**WYBRANY FRAGMENT:**
::::::

Podsumowanie rundy

Chociaż większość boisk przykrył już pierwszy śnieg, warto podsumować to, co działo się na czwartoligowych boiskach. A działo się sporo. Po każdej zaś kolejce można było usłyszeć zarówno z ust zawodników, jak i trenerów, że poziom ligi mocno się w tej nowej formie podniósł.

Tym bardziej więc warto docenić absolutnych dominatorów mijającej jesieni – Wiślan Jaśkowice. Trener Łukasz Skrzyński skomponował doskonałą, równą drużynę, która doznała zaledwie jednej porażki i raz zremisowała na terenie najgroźniejszego przeciwnika. Ekipa z Jaśkowic gra równy, poukładany futbol, mając pomysł na to, co chce robić na boisku. Do tego potrafi ten pomysł skutecznie przenieść na murawę. W efekcie zespół znajduje się na szczycie ligowej tabeli, z przewagą dziewięciu punktów. Do tego lider kończy rok z imponującą serią dziewięciu kolejnych zwycięstw. Warto też docenić, że zespół wyglądał dobrze pod względem fizycznym od pierwszej do ostatniej kolejki.

Przez większość sezonu kroku Wiślanom starały się dotrzymać rezerwy Bruk-Betu. Słoniki grały równie dojrzałą piłkę, odprawiając z kwitkiem kolejnych ligowych rywali. Coś jednak zacięło się w połowie października i gracze Waldemara Dzierżanowskiego w czterech meczach zanotowali aż trzy porażki. Nie oznacza to jednak, że walka o awans jest już rozstrzygnięta. Trzeba jednak przyznać, że ciężko będzie dogonić tak grającego lidera. Inna sprawa, że jeśli ktoś ma jeszcze zatrzymać rozpędzonych Wiślan, to raczej tylko właśnie rezerwy Termalici. Sporo tez chyba zależeć będzie od tego, jak wiosną spisywać się będzie pierwszy zespół Bruk-Betu.

::::::

**DOSTARCZONE DANE:**
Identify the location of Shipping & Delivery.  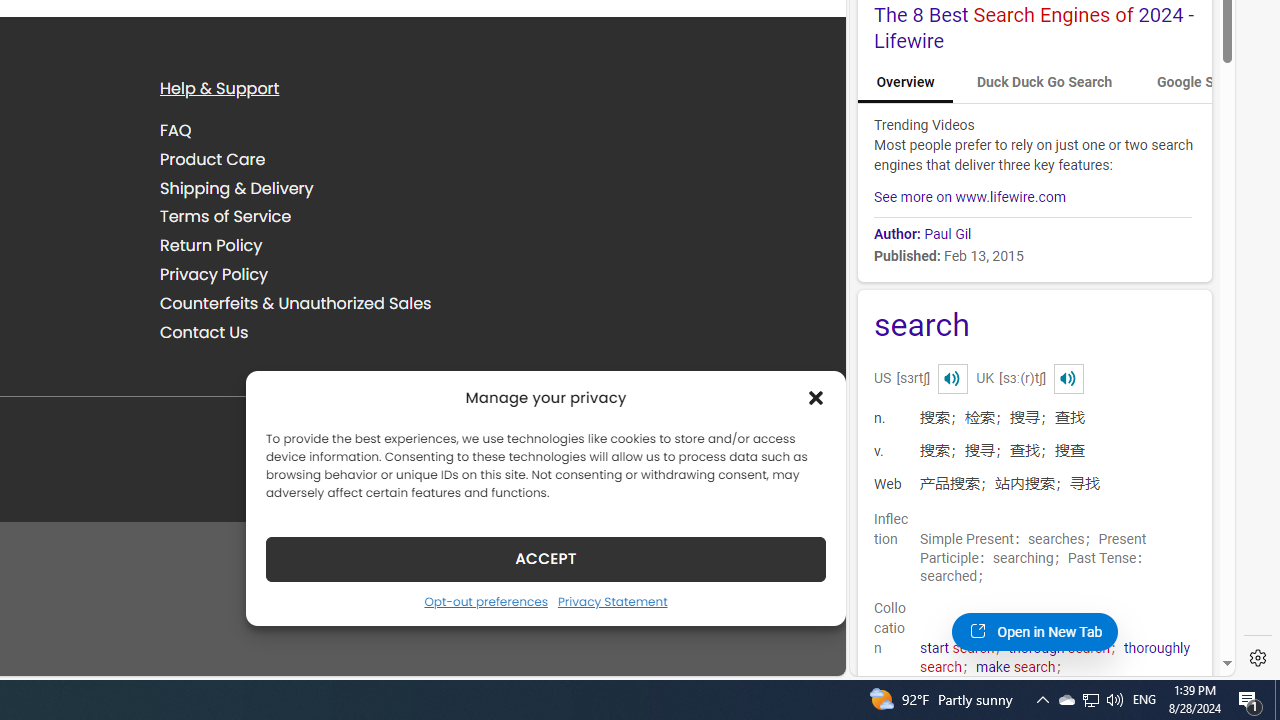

::::::

**ZESTAW ZADAŃ:**
(1) Wypisz z podsumowania rundy wszystkie liczby opisujące jesienne wyniki Wiślan Jaśkowice. Podaj każdą z nich razem z tym, czego dotyczy.
(2) Napisz dalszy ciąg podsumowania rundy. Zacznij od miejsca, w którym kończy się tekst.

**ODPOWIEDZI DO ZADAŃ:**
(1)
- jedna porażka
- jeden remis („raz zremisowała” na terenie najgroźniejszego przeciwnika)
- dziewięć punktów przewagi na szczycie tabeli
- dziewięć kolejnych zwycięstw na koniec roku

(2)
Ligowe podium uzupełnia zespół Popradu, który mimo sporych zmian latem, po cichu zbierał ligowe punkty. Zaledwie cztery przegrane i trzecia defensywa ligi pokazują, że zespół z Muszyny nie znalazł się na trzecim miejscu przez przypadek. Mogło być nawet lepiej, gdyby w kilku spotkaniach dopisało szczęście, aczkolwiek i tak chyba Piotr Kapusta jesień zaliczy do udanych. Podobne uczucia panują w Jawiszowicach. Pomimo przedsezonowych trudności Jarosław Płonka skompletował całkiem ciekawy zespół, który nie bał się najsilniejszych. Gdzieś może w trakcie rozgrywek przydarzyła się jedna lub druga wpadka, ale z reguły gracze z Jawiszowic pokazali solidny kawał futbolu.

Sporo działo się w Rabce-Zdroju. Mimo że zespół Wierchów grał fajną dla oka piłkę, na koniec września z pracy rezygnował Sebastian Świeżbiński. Stery drużyny przekazał w ręce swojego asystenta Karola Niewolika. Ten godnie kontynuował dobry kurs zespołu i zakończył rozgrywki na piątym miejscu. Sam szkoleniowiec ocenił sezon na czwórkę z plusem, a jego podopiecznych należy pochwalić za skuteczność w ofensywie.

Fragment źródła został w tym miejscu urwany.